I have created below example with this video on youtube and this github repository.

It's based on 1 deployment with service and appropriate gateway, virtual service and destination rule.

Testing on gke with istio 1.7.4.

Example yamls.

apiVersion: apps/v1
kind: Deployment
metadata:
  labels:
    app: recommendation
    version: v2
  name: recommendation-v2
spec:
  replicas: 2
  selector:
    matchLabels:
      app: recommendation
      version: v2
  template:
    metadata:
      labels:
        app: recommendation
        version: v2
      annotations:
        sidecar.istio.io/inject: "true"
    spec:
      containers:
      - env:
        - name: JAVA_OPTIONS
          value: -Xms15m -Xmx15m -Xmn15m
        name: recommendation
        image: quay.io/rhdevelopers/istio-tutorial-recommendation:v2.2
        imagePullPolicy: IfNotPresent
        ports:
        - containerPort: 8080
          name: http
          protocol: TCP
        - containerPort: 8778
          name: jolokia
          protocol: TCP
        - containerPort: 9779
          name: prometheus
          protocol: TCP
        resources:
          requests:
            memory: "80Mi"
            cpu: "200m" # 1/5 core
          limits:
            memory: "120Mi"
            cpu: "500m"
        livenessProbe:
          exec:
            command:
            - curl
            - localhost:8080/health/live
          initialDelaySeconds: 5
          periodSeconds: 4
          timeoutSeconds: 1
        readinessProbe:
          exec:
            command:
            - curl
            - localhost:8080/health/ready
          initialDelaySeconds: 6
          periodSeconds: 5
          timeoutSeconds: 1
        securityContext:
          privileged: false

---


apiVersion: v1
kind: Service
metadata:
  name: recommendation
  labels:
    app: recommendation
spec:
  ports:
  - name: http
    port: 8080
  selector:
    app: recommendation


---            

apiVersion: networking.istio.io/v1alpha3
kind: Gateway
metadata:
  name: my-gateway
spec:
  selector:
    istio: ingressgateway
  servers:
  - port:
      number: 80
      name: http
      protocol: HTTP
    hosts:
      - "*"

---

apiVersion: networking.istio.io/v1alpha3
kind: VirtualService
metadata:
  name: recommendation
spec:
  hosts:
    - "*"
  gateways:
    - "my-gateway"
  http:
  - name: "other-account-route"

# STORED DATA:
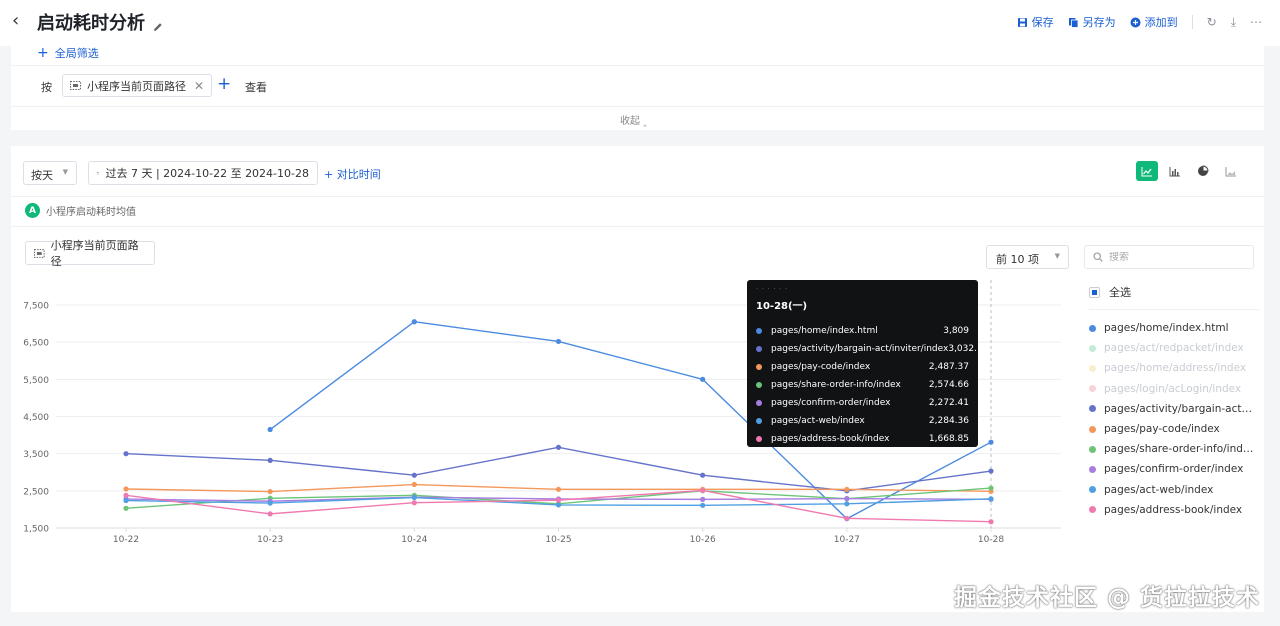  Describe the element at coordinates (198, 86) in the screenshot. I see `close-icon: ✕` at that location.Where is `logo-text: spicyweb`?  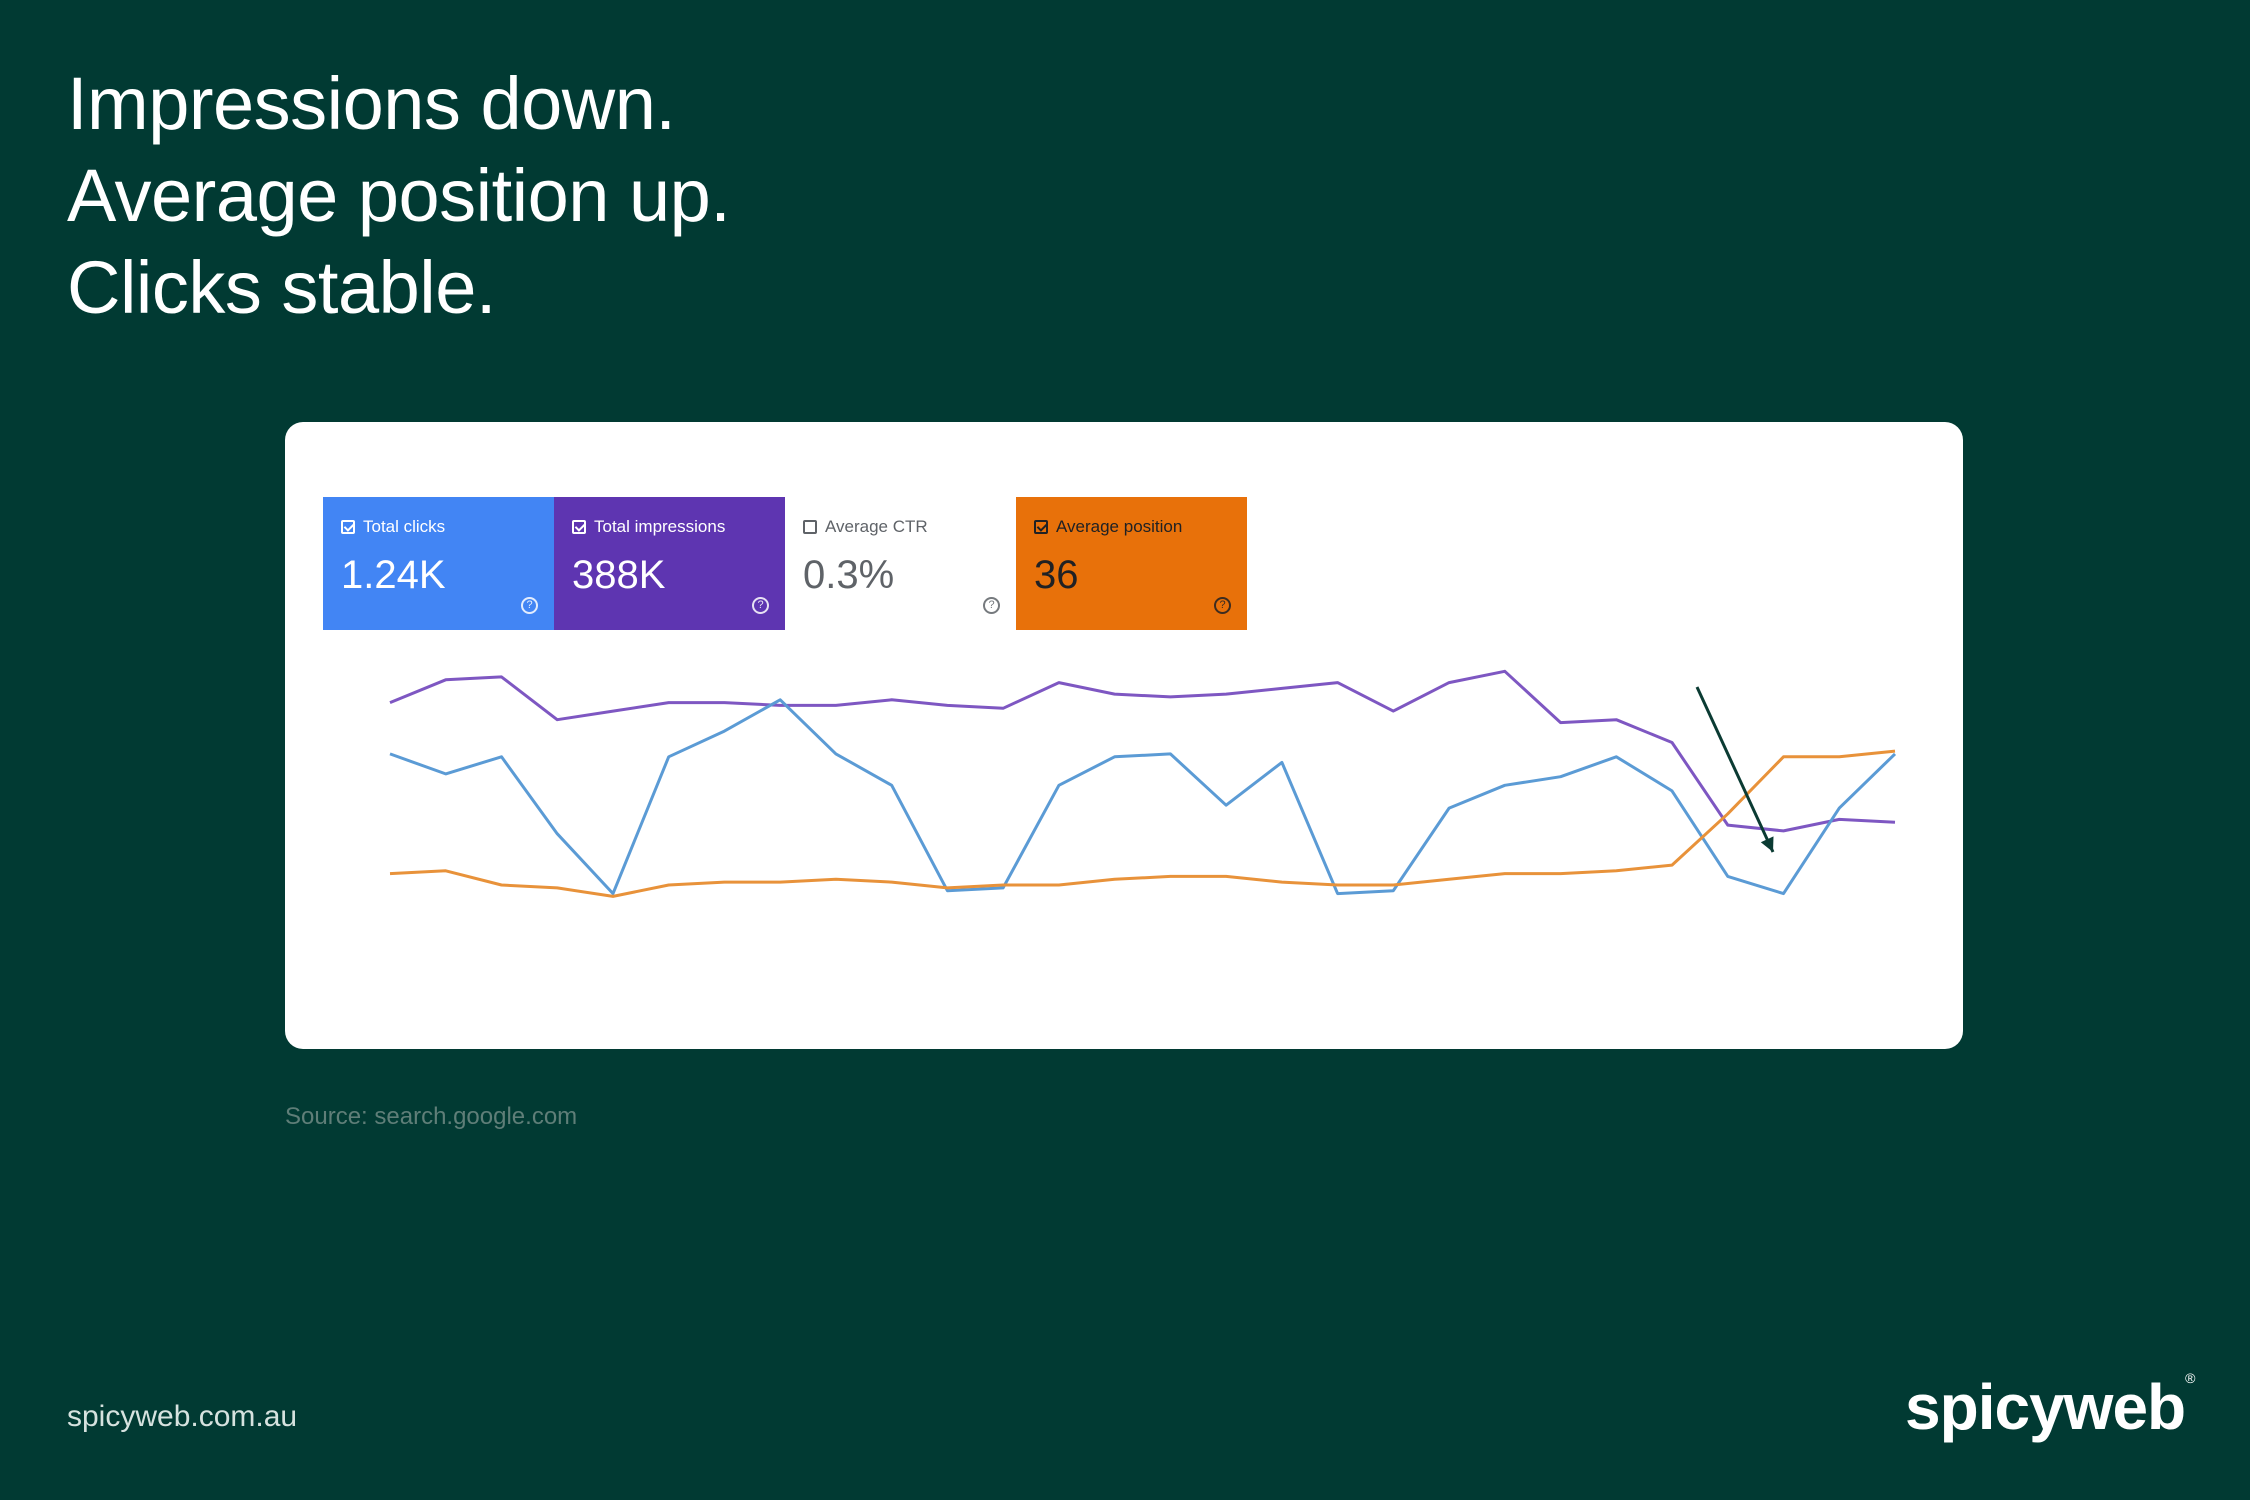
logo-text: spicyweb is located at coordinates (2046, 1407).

# QUESTIONS ON THE MATERIAL:
#1 In the Istio example, translate this sentence into Spanish: "It's based on 1 deployment with service and appropriate gateway, virtual service and destination rule."
#2 Write the next part of the Istio example, starting right after its last line.

# RESPONSES BY ITEM NUMBER:
#1 Se basa en 1 despliegue con servicio y el gateway, el servicio virtual y la regla de destino apropiados.

#2
    route:
    - destination:
        host: recommendation
        subset: v2
      weight: 100


---

apiVersion: networking.istio.io/v1alpha3
kind: DestinationRule
metadata:
  name: recomm-dr
spec:
  host: recommendation
  subsets:
  - name: v2
    labels:
      version: v2
    trafficPolicy:
      loadBalancer:
        simple: ROUND_ROBIN
      outlierDetection:
        consecutiveErrors: 1
        interval: 1s
        baseEjectionTime: 60s
        maxEjectionPercent: 100

1.Is this an expected behaviour ? In this case, lets say we have 3 pods in one rs ,and apply the ourlier configs then the request will only routed to the youngest pod recommendation-v2-57ddf9cd95-skkgd

No, after you apply this outlierDetection it should work as before, unless they return 503.

2.We have rs and outlier configs in place , then we add extra pods to the rs , they can be loadbalanced successfully ?

Yes, they should be loadbalanced successfully.

There is test from above yamls.

Added below outlierDetection

  outlierDetection:
    consecutiveErrors: 1
    interval: 10s
    baseEjectionTime: 90s
    maxEjectionPercent: 100

With 2 replicas and outlierDetection.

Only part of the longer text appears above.